Yanjun Han: On the tight statistical analysis of a maximum likelihood estimator based on profiles

The maximum likelihood estimator (MLE), dating back to Ronald Fisher in 1912, is arguably the most well-known statistical principle for parameter estimation over the years. Nevertheless, when the ordering of the unknown parameters is unimportant, the MLE may no longer be optimal for parameter estimation modulo permutation. To address this, in 2004 Orlitsky et al. proposed the concept of profiles which discard the ordering information in the samples, as well as a counterpart of MLE called the profile MLE (or PMLE) which maximizes the likelihood of observing a given profile. However, unlike the vast theoretical foundations of the MLE, a complete statistical analysis of the PMLE remained open, and a provable analogy between the MLE and PMLE was largely missing.
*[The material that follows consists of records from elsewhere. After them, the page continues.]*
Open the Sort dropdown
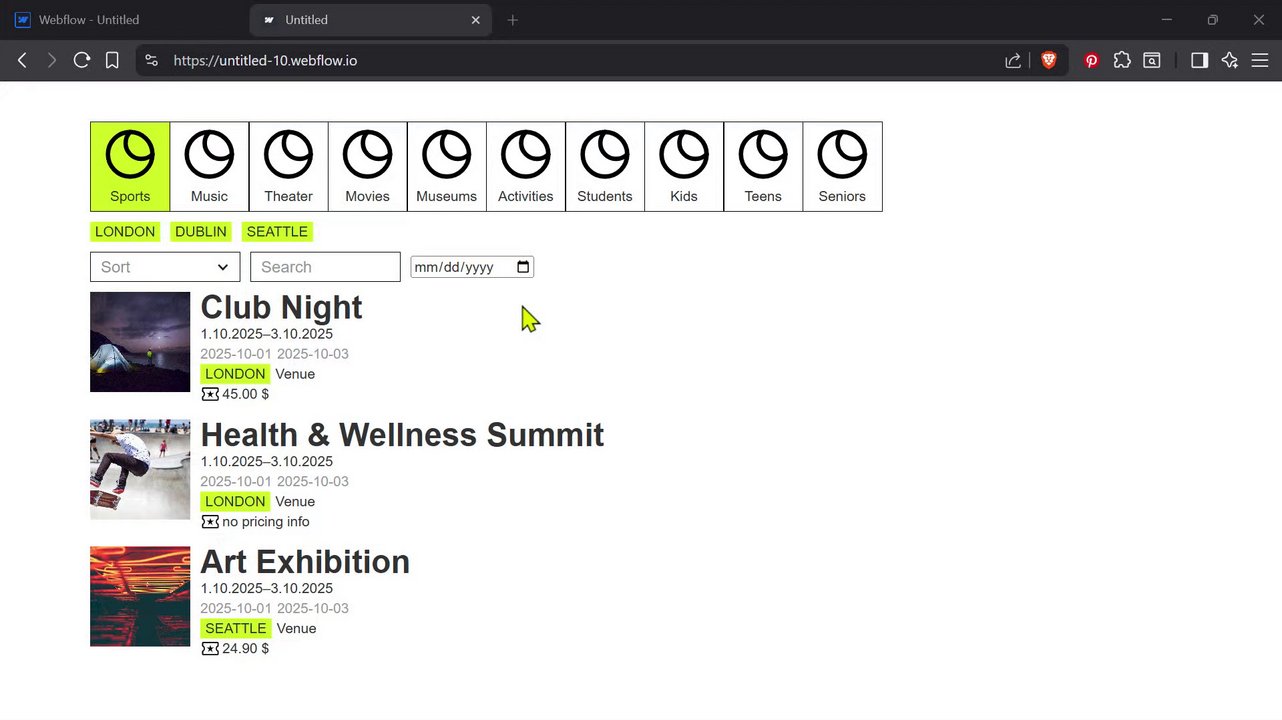coord(165,267)
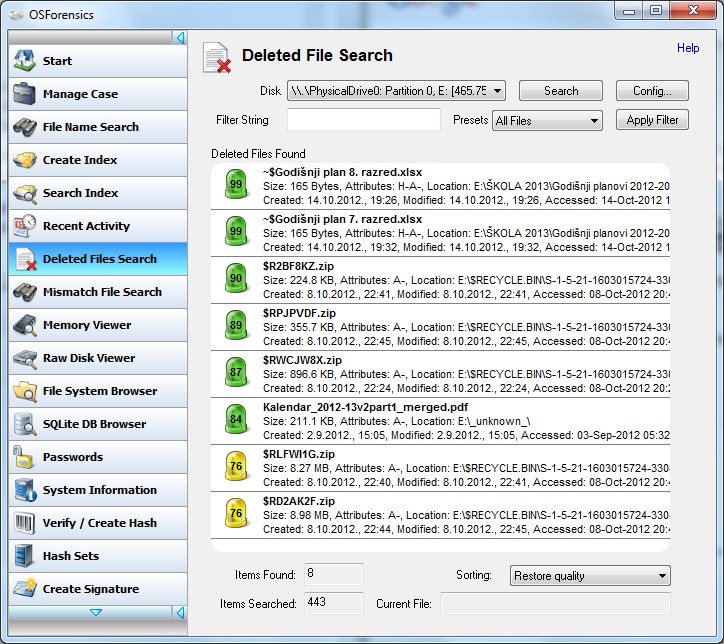Viewport: 724px width, 644px height.
Task: Click the Memory Viewer chip icon
Action: (x=25, y=325)
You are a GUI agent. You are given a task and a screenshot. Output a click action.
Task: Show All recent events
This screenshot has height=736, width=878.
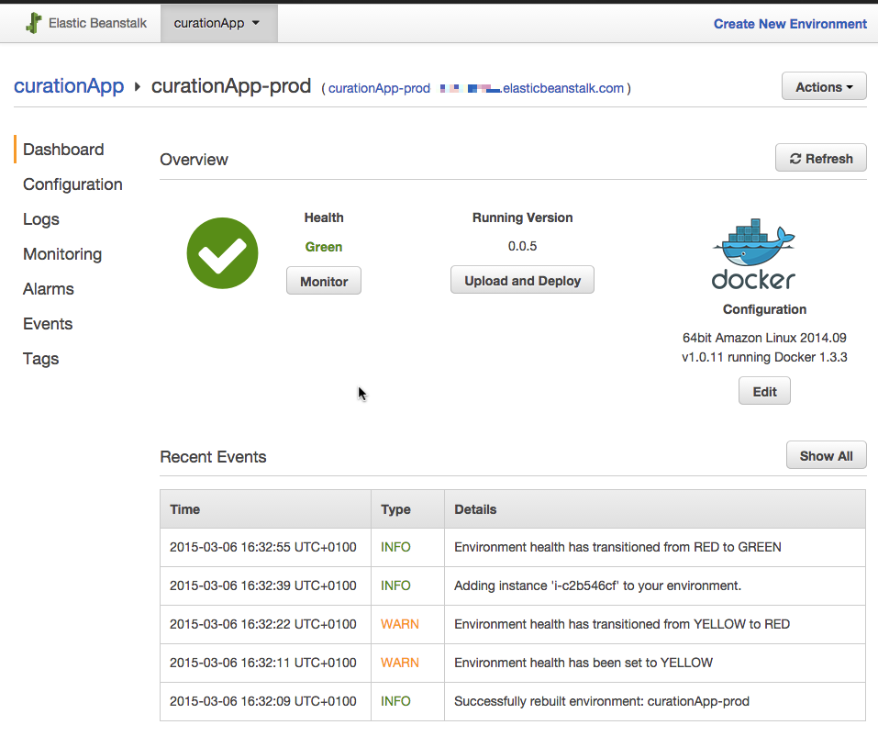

In this talk, we provide a tight statistical analysis of the PMLE under the discrete distribution model. First, we establish an analogy between the MLE and PMLE: the MLE is a minimax rate-optimal estimator of the unknown distribution, while the PMLE is a minimax rate-optimal estimator of the unknown distribution modulo permutation. Second, for estimating symmetric functionals of distributions, we show that plugging the same PMLE into different functionals universally attains their optimal sample complexities, provided that the target accuracy level exceeds a given threshold. Below this tight threshold, any adaptive approach (including the PMLE) fails to be universally optimal, and an exact penalty for adaptation is characterized. Finally, we generalize our analysis for discrete distribution models to Gaussian sequence models and others.

Alnur Ali: Slice-Driven Continuous Monitoring of Statistical Models: Detection, Localization, and Retraining

Historically, the machine learning community has focused rather intensely on essentially one singular goal: improving sheer predictive accuracy. However, as we increasingly deploy statistical models into mission-critical applications, there is growing recognition that the challenges related to the ongoing monitoring and maintenance of deployed models are equally important. In this paper, we present inferential methodology for the localization and detection of interpretable subpopulations (i.e., “slices”), where deployed model performance has begun to degrade. Naturally, these slices are useful for continuously monitoring model performance, as well as retraining to boost performance. Theoretically, we prove several results showing that our methodology is optimal for recovering latent subpopulations, and for refitting models to improve accuracy (in a structured normal means setup). We present empirical results with three real-world data sets – including a time series involving forecasting the incidence of COVID-19 – supporting these claims and emphasizing the importance of slice-driven model monitoring and maintenance.